- _Task description_: For each statement, say yes or no on whether the post about the chocolate tour agrees with it, and quote the deciding words from the post. 1. The cocoa pods grow directly out of the tree trunk. 2. Monkeys take the fruit from the cocoa trees. 3. The husk is separated from the bean with a hot piece of lava.

- _Quoted text_:
--

Thursday, March 1, 2018

Last day in La Fortuna, chocolate tour

It is our last day in La Fortuna and we decided to have breakfast outside on the balcony so I could keep my eye on the volcano to see if the top ever cleared of clouds. It never did during breakfast.

I did take a photograph of the very large swimming pool at the hotel. It could not have been more than 9 feet at its longest point.
You could not even begin to swim in it. It looked like a child's paddling pool but deeper.
Before returning to San Ramon we are going to visit a chocolate making demonstration in La Fortuna, the town nearest to our hotel. The demonstration started with a talk about the history of chocolate and I was proud to see in 1847 Mr Fry of the United Kingdom was the first maker of chocolate candy bars. I remember from my child hood a candy bar called Fry's Five Boys and in the chocolate were imprinted the faces of 5 boys. After the talk, our guide Kevin took us to see some cocoa trees.

 I was surprised to see the cocoa flowers and pods growing directly out of the trunk of a fairly small tree. It was too small to be bothered by monkeys who would feel vulnerable on the low branches. They were however, bothered by squirrels taking the fruit. Kevin then showed us how to open a pod and what the inside looked like. It look like this-
It actually looked rather yucky and nothing like I had imagined. Kevin broke off pieces of the individual beans which were coated in some form of goo

and gave it to us to try, advising us to suck it and not eat it as it would be very bitter. With my lack of sense of taste I could not taste it but Gary said it was rather pleasant (the goo). After the beans have been removed they are dried for 7 days and undergo a color transformation.

Each compartment represents a day with day 7 being in the bottom right hand corner. The beans are then dried for about 7 days in a type of greenhouse. If it is very humid, it may take longer to dry the beans.

After the beans are dried it is time to separate the inside bean from the husk and this is done using a mortar and pestle.
Now, we need to separate the separated bean and husk from each other and this is done in the following way-
The heavier husk will stay in the top bowl and the ground bean will flow into the bottom bowl.
We now have a substance that looks like this-
The substance is then rolled using a hot, hot piece of lava to separate the oils from the ground up cocoa. Gary attempted to do the rolling and was surprised at how hot the stone was.

--

Extracted records
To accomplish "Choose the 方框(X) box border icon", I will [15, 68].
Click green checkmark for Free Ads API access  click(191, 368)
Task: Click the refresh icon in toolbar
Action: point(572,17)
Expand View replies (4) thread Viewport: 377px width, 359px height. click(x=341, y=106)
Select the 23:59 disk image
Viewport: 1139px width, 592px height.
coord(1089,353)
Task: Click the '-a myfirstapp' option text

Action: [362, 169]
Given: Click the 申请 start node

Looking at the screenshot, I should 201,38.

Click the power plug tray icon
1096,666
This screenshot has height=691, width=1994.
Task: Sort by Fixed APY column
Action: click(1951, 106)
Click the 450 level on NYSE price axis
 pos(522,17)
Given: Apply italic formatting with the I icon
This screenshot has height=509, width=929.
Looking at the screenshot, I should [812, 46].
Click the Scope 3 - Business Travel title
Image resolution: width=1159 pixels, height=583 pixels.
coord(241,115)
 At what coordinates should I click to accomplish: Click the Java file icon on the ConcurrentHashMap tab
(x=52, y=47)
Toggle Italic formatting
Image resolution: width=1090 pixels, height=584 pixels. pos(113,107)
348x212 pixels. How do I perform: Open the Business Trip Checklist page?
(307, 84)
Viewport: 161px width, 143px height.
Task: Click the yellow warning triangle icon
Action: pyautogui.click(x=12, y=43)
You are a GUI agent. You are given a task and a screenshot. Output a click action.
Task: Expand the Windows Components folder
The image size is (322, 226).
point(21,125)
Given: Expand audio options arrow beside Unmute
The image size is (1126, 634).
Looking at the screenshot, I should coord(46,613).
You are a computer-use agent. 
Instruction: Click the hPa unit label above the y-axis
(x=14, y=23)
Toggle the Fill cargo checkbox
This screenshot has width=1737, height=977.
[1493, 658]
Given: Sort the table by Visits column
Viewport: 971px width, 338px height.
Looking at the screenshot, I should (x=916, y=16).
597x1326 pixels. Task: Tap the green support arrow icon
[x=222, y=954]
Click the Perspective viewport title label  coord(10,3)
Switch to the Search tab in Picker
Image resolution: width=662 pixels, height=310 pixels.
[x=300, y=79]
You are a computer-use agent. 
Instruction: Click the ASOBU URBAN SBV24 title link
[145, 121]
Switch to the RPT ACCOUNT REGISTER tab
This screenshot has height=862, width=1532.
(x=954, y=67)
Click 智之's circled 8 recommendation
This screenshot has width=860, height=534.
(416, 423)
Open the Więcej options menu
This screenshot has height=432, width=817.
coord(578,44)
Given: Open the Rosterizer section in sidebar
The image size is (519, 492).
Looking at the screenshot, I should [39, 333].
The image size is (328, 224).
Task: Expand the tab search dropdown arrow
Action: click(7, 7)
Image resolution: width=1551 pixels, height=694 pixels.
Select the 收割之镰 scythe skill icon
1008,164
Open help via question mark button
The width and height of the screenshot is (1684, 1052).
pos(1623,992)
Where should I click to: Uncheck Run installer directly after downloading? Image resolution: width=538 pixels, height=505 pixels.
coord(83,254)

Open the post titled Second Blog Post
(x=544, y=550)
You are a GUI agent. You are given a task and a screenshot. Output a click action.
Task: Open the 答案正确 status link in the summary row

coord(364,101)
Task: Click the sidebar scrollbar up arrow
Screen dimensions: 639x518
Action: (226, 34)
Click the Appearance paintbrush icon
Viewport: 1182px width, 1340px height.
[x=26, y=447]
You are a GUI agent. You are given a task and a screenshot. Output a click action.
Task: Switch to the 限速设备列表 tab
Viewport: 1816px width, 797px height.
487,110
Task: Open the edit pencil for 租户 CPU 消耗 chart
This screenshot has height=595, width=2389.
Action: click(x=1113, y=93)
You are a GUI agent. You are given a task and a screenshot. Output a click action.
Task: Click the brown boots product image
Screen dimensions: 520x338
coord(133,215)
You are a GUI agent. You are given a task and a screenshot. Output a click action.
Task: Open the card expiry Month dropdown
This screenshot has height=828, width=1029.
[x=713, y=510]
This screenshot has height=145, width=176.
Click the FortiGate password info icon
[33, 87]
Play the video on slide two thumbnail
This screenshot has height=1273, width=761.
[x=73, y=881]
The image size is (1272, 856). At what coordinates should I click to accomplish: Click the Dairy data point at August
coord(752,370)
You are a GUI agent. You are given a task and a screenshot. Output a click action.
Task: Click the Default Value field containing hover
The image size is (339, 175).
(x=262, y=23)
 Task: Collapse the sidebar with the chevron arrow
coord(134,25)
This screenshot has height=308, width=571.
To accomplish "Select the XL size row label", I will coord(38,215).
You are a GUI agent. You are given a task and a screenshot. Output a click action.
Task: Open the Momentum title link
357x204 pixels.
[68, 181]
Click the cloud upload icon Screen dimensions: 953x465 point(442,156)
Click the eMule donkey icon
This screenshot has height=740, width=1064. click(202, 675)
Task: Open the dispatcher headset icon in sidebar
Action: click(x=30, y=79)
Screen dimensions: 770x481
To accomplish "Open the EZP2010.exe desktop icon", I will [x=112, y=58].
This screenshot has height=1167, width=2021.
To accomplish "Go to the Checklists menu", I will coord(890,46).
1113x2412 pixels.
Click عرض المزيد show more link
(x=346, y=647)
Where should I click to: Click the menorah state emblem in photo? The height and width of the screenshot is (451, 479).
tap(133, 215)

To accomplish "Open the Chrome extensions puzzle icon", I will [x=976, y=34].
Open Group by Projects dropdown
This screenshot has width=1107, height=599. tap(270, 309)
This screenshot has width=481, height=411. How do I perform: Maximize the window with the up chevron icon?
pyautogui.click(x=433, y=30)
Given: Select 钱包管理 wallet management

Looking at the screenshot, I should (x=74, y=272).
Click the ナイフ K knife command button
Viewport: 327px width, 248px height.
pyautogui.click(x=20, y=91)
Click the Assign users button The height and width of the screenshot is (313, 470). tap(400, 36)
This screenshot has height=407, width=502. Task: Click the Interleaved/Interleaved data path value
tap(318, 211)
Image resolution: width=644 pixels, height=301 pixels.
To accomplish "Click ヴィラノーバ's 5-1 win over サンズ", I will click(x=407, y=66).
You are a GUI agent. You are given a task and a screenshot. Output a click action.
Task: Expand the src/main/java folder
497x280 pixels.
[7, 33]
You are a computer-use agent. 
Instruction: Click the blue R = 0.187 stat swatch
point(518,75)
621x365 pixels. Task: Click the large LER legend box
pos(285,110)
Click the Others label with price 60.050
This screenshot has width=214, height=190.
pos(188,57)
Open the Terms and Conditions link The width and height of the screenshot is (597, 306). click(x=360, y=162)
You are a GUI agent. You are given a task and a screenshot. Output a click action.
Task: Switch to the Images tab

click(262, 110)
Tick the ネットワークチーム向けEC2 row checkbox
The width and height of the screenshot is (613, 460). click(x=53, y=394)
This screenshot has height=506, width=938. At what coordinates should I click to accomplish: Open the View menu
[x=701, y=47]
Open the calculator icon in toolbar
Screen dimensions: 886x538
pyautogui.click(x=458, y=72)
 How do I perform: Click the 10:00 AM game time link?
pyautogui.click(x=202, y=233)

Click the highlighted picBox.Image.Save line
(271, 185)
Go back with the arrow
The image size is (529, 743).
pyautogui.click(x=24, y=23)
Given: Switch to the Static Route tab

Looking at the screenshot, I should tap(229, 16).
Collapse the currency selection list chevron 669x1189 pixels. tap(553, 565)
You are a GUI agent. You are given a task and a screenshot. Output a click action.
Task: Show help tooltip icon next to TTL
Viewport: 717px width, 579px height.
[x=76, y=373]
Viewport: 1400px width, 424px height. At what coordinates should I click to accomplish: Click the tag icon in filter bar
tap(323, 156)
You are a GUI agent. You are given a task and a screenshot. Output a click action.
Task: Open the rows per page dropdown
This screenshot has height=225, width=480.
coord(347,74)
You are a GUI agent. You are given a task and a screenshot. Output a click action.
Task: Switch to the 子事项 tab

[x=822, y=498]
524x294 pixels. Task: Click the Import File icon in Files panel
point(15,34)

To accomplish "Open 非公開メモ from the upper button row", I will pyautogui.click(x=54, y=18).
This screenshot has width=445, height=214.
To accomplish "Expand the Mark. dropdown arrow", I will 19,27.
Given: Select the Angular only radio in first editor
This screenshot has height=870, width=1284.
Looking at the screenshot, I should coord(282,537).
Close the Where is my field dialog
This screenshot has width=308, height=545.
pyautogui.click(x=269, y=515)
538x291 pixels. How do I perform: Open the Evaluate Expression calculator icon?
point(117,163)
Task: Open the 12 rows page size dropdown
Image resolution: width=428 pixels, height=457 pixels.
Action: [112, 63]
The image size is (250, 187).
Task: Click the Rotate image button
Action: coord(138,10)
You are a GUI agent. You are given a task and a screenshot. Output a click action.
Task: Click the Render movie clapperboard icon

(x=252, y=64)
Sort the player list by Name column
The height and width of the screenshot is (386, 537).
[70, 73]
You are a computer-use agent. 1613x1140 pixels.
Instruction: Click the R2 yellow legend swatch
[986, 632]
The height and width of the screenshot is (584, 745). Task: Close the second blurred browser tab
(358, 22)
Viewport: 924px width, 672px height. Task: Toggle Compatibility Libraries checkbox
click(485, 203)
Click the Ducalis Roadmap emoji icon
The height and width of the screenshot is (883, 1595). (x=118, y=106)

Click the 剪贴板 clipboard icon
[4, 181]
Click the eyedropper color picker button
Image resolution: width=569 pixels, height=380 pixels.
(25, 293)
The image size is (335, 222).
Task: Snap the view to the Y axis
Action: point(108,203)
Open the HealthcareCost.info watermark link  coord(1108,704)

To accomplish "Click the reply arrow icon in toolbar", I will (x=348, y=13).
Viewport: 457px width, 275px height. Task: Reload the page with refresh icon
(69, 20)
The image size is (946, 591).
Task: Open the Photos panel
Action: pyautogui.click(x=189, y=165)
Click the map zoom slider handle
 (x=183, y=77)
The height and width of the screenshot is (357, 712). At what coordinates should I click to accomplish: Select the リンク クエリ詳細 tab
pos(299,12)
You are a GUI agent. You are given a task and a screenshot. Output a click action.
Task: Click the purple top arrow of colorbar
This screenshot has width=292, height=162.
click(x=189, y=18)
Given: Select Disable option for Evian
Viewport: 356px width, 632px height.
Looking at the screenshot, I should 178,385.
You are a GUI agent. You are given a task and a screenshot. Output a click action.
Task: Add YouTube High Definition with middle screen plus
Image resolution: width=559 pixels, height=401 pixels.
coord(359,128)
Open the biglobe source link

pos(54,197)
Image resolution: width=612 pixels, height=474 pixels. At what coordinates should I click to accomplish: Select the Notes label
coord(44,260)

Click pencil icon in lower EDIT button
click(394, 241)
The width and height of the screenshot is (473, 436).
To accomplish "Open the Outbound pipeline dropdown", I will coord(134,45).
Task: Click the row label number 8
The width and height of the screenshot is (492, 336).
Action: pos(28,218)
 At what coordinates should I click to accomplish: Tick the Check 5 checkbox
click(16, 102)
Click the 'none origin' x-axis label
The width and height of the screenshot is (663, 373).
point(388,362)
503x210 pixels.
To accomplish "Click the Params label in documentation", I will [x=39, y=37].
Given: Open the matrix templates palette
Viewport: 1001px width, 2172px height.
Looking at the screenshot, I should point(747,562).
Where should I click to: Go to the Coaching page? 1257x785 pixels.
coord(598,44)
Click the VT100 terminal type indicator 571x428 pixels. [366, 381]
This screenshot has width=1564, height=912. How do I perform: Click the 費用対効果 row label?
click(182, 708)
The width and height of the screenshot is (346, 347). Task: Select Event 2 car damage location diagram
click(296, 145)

--

- _Written response_:
1. Yes: "I was surprised to see the cocoa flowers and pods growing directly out of the trunk of a fairly small tree."
2. No: "It was too small to be bothered by monkeys who would feel vulnerable on the low branches. They were however, bothered by squirrels taking the fruit."
3. No: "After the beans are dried it is time to separate the inside bean from the husk and this is done using a mortar and pestle."